▸ TASKS FOR THIS EXERCISE:
[A] Quote the part of the PCB Hand #5 thread that opens with the words containing "Here's a Byzantine" and closes with "table though ?".
[B] According to the PCB Hand #5 thread, which player is captain?

PCB Hand #5
#1
Posted 2017-October-18, 17:30
V AKQ82 AT8 AQ865
South is captain. Let's say North shows pattern and 6 QPs at 3N.
1) With rules of short to long (and stop with odd for singleton or doubleton), king parity last
4C-4H small heart, even spade
4S-5D odd diamond, odd club, no DK
Cards placed
2) With rules of short to long (and stop with odd for singleton or doubleton), king parity first
4C-4D even K
4H-4N small heart, even spade
5C-5S
cards placed
3) With rules of long to short (and stop for singleton only), K parity last
4C-4D even spade
4H-5D odd diamond, odd club, small heart, no DK
4) With rules of long to short (and stop for singleton only), K parity first
4C-4D even K
4H-4S even spade
4N-5S
cards placed
#2
Posted 2017-October-18, 17:46
straube, on 2017-October-18, 17:30, said:
V AKQ82 AT8 AQ865
South is captain. Let's say North shows pattern and 6 QPs at 3N.
Here's a Byzantine method with the following rules:
1) K-parity first (with K=2 QPs always)
2) Singletons and doubleton suits are scanned first, with ties broken in rank order. Skip with nothing or stop with A/K
3) 4+ cards suits are scanned in length order with ties broken in rank order. Stop with even and continue with odd
4C...4D (relay; even K-parity)
4H...4N (relay; nothing in ♥, even ♠) -> this can't be AK since another K > 6QPs; if it's AQ, we can't satisfy even-K parity, if it's xx, it's impossible to satisfy 6 QPs, ergo KQxx)
5C...5♠ (relay; odd [diamond, club]
Can I perform all these computations at the table though ?
#3
Posted 2017-October-18, 23:29
4♠-5♥(ask 2&3, 2/5 not stiff honor even Kings)

▸ INFORMATION SHOWN:

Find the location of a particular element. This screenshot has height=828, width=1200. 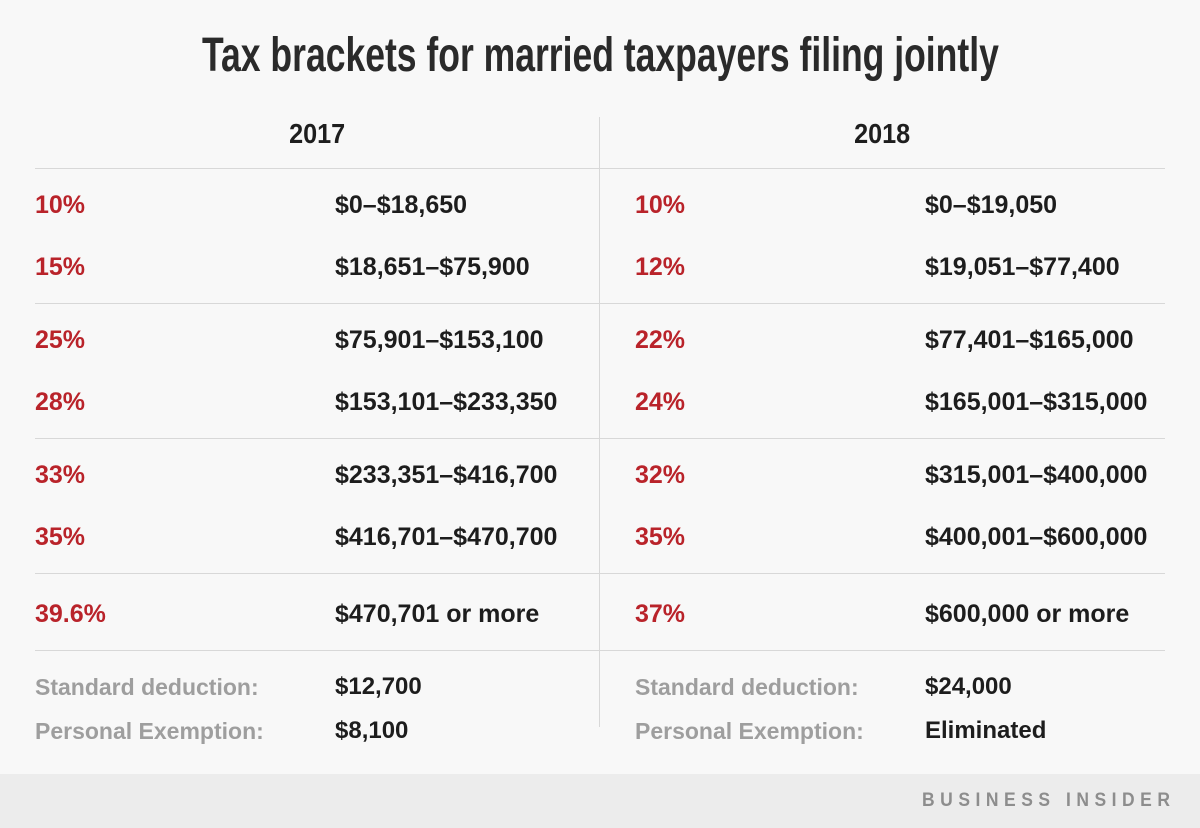

table-row: 33% $233,351–$416,700 is located at coordinates (318, 475).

▸ SOLVED PROBLEMS:
[A]
Here's a Byzantine method with the following rules:
1) K-parity first (with K=2 QPs always)
2) Singletons and doubleton suits are scanned first, with ties broken in rank order. Skip with nothing or stop with A/K
3) 4+ cards suits are scanned in length order with ties broken in rank order. Stop with even and continue with odd
4C...4D (relay; even K-parity)
4H...4N (relay; nothing in ♥, even ♠) -> this can't be AK since another K > 6QPs; if it's AQ, we can't satisfy even-K parity, if it's xx, it's impossible to satisfy 6 QPs, ergo KQxx)
5C...5♠ (relay; odd [diamond, club]
Can I perform all these computations at the table though ?

[B] South